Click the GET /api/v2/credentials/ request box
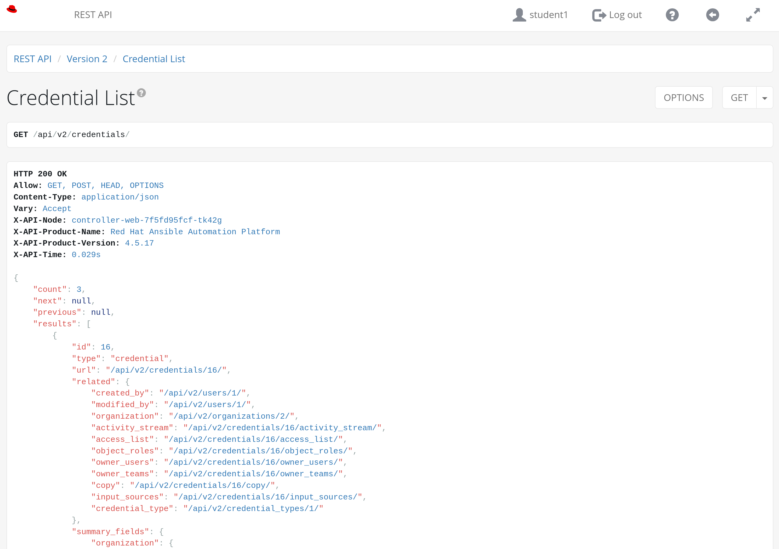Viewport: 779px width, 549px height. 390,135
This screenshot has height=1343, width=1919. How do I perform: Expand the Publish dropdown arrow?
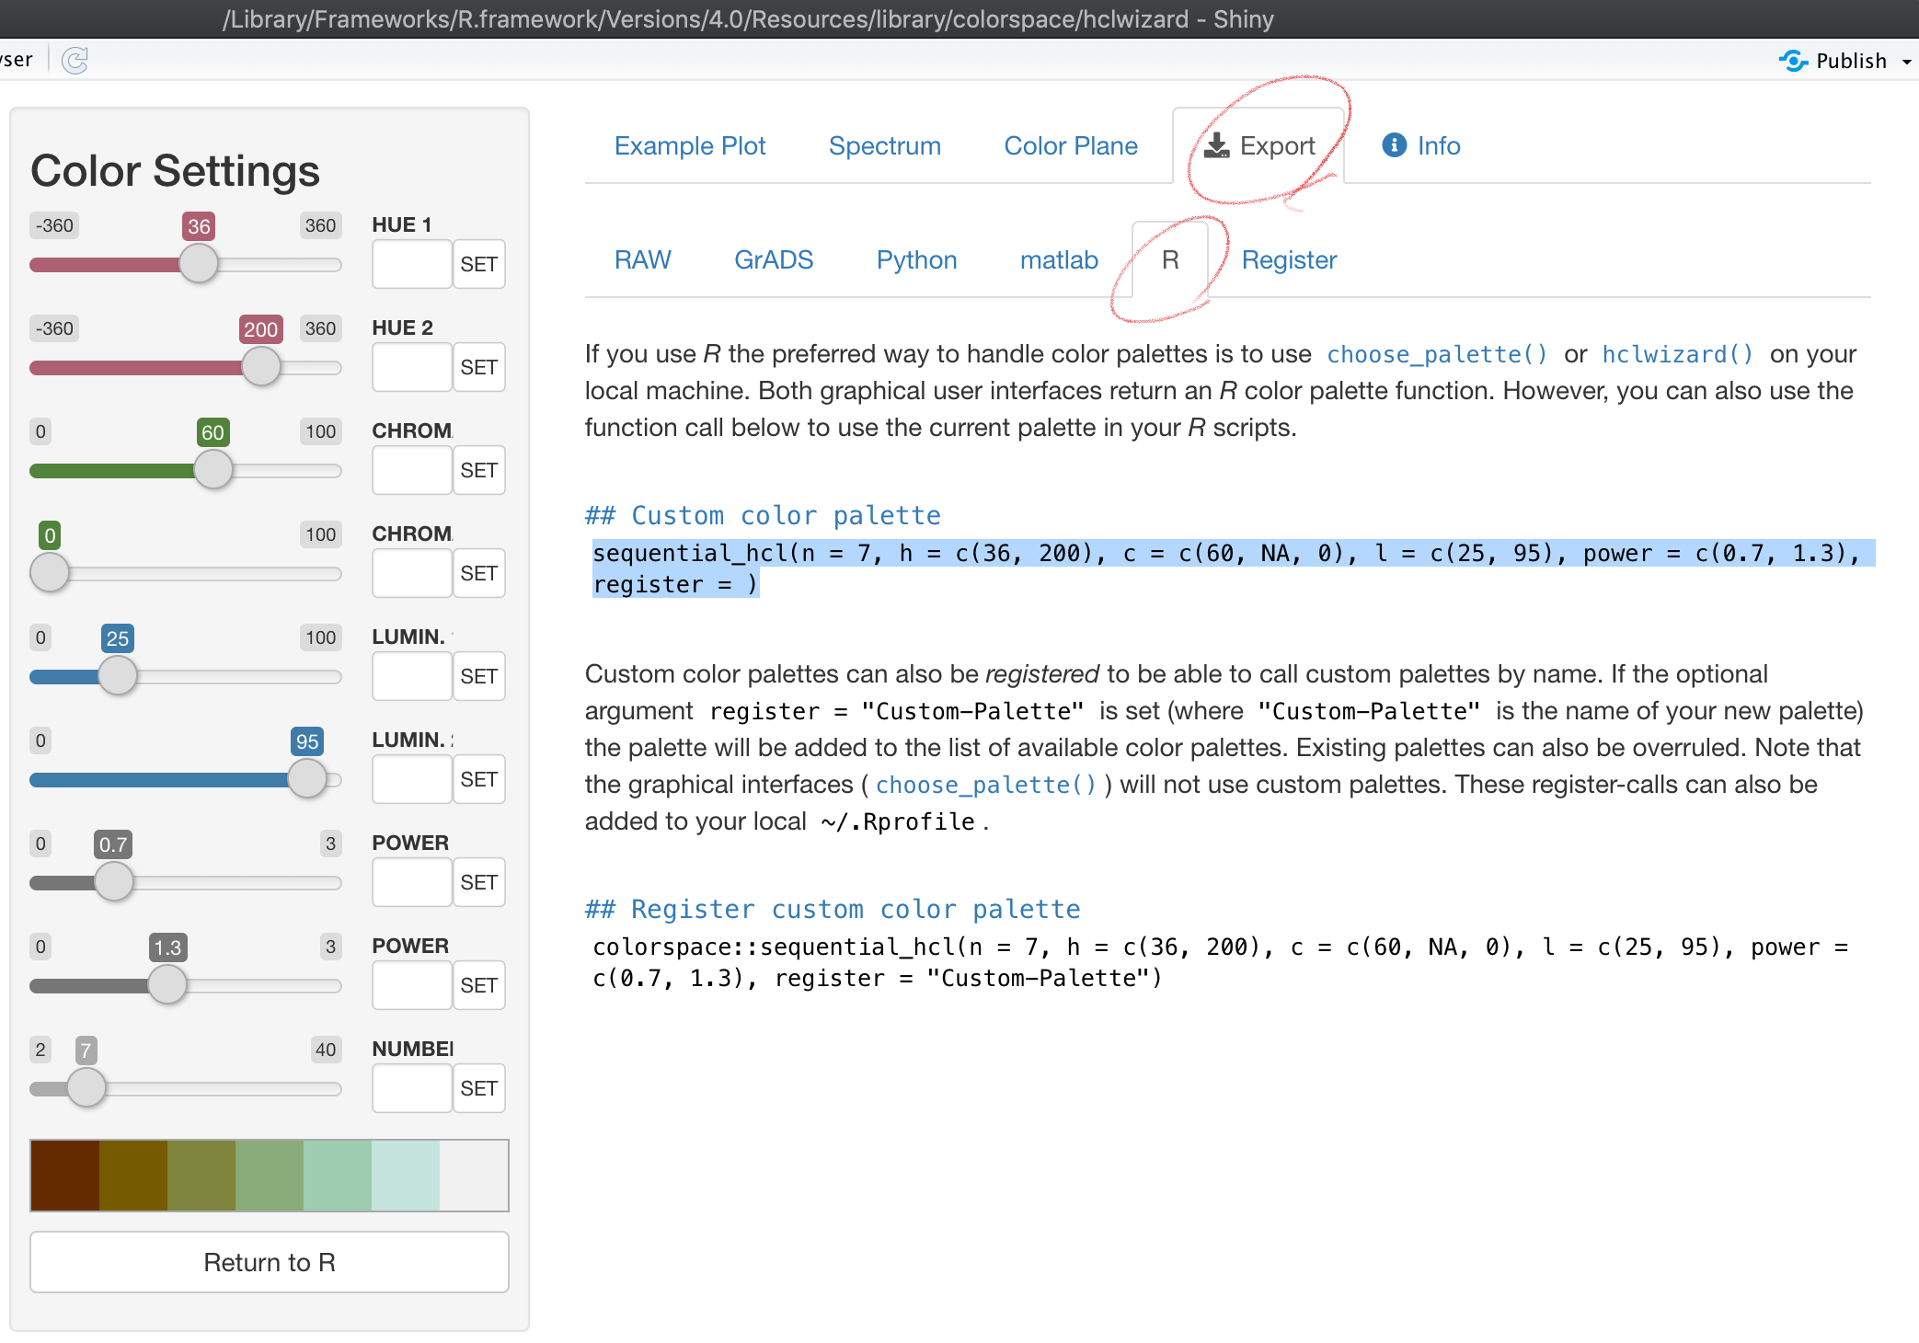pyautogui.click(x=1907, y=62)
──────
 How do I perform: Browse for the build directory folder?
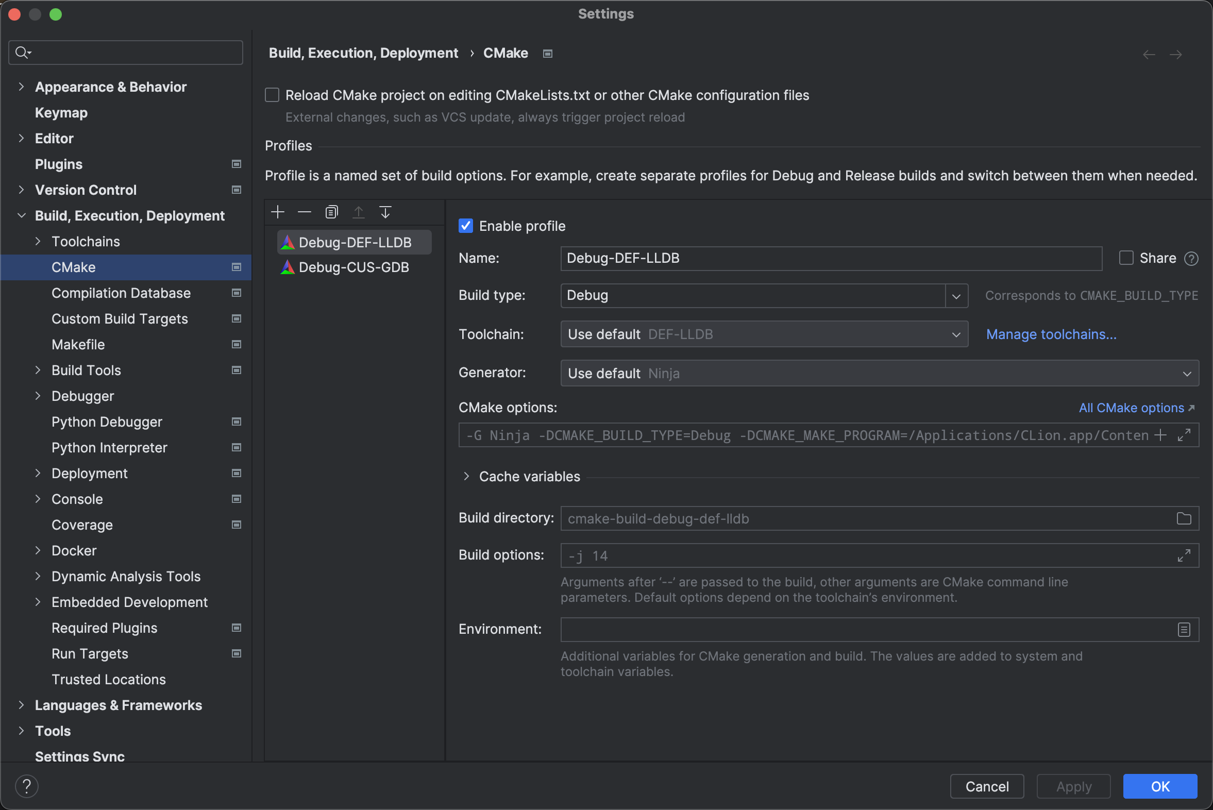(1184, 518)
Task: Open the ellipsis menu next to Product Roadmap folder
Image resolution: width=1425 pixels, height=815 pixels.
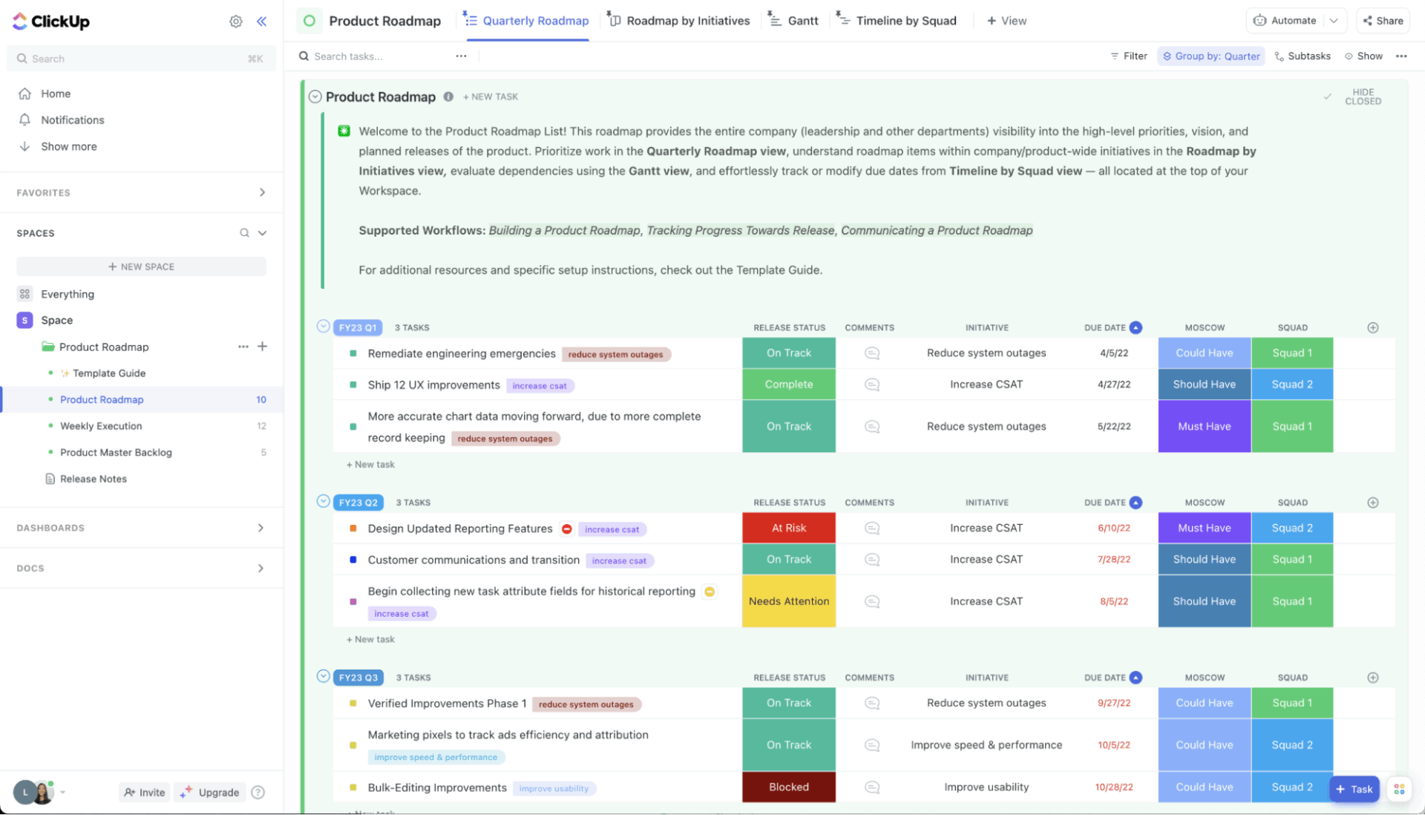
──────
All that is wanted is the lines above between the one containing "How do I perform: Browse" and the one containing "Image resolution: width=1425", inclusive, restated word for word, with pictures omitted.

- **Task response**:
 How do I perform: Browse for the build directory folder?
(1184, 518)
Task: Open the ellipsis menu next to Product Roadmap folder
Image resolution: width=1425 pixels, height=815 pixels.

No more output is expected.